Lauren: You acted in this for Ros in 2016 but were you familiar with the piece beforehand?
“No,” Lauren says. “I knew of Translations and Dancing at Lughnasa, everyone knows about them but Lovers was unknown to me.
“I saw the casting and I thought, ‘That sounds like me’.
“Got the job which was fantastic and when Ros contacted again I was like, ‘Yes, I’ll do it’.
“Full circle moment.”
Ros says: “That was a tribute to him actually because he’d just died.
“To acknowledge the greatness of his work.
Ros says: “Friel’s such an interesting writer because he was also writing about the troubles during the troubles.
“His plays are real social commentary on not just the people of the north and the people of Donegal but also the troubles.
“It was part of Field Day Theatre Company which he formed with Stephen Rea and Seamus Deane.
“They were there to be sort of be conscious about what was happening in the north.
“Very important playwright, one of Ireland’s leading playwrights, without doubt.”
Is there an ironic edge to the title?
William says: “Yeah, I don’t know who the winner is.
“I would doubt if there are any winners.”
Ros says: “Maybe it’s the laughs they have…”

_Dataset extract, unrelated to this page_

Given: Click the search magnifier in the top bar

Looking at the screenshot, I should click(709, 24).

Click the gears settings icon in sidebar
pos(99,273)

Lauren adds: “Or the hopefulness they have.
“At the end, they are full of hope, which is a win.”
Will you also do Lovers (Losers), the play it is paired with?
“No,” Will says. “We came at it with the sense of doing Winners first.
“When you read the play, Winners sticks out. Losers is still a nice play but it doesn’t have that same level.
“We just thought it was right to only do Winners.
“Hopefully everybody will enjoy it.
“I saw the original brochure and when I read it I said, ‘I think we should do this.”
Ros says: “We’ll definitely do another Brian Friel play at some point but we have yet to choose which one it will be.
“He’s got so many brilliant plays.
Will you do more productions like this?
Ros says: “We will.”
Will says: “It’s started the idea of maybe every six months to eight months maybe having something in rep here.
“The idea’s there and we’ll see what we can do.”
Lovers (Winners) by Brian Friel is at The Irish Cultural Centre in Hammersmith on Friday 23 and Saturday 24 February.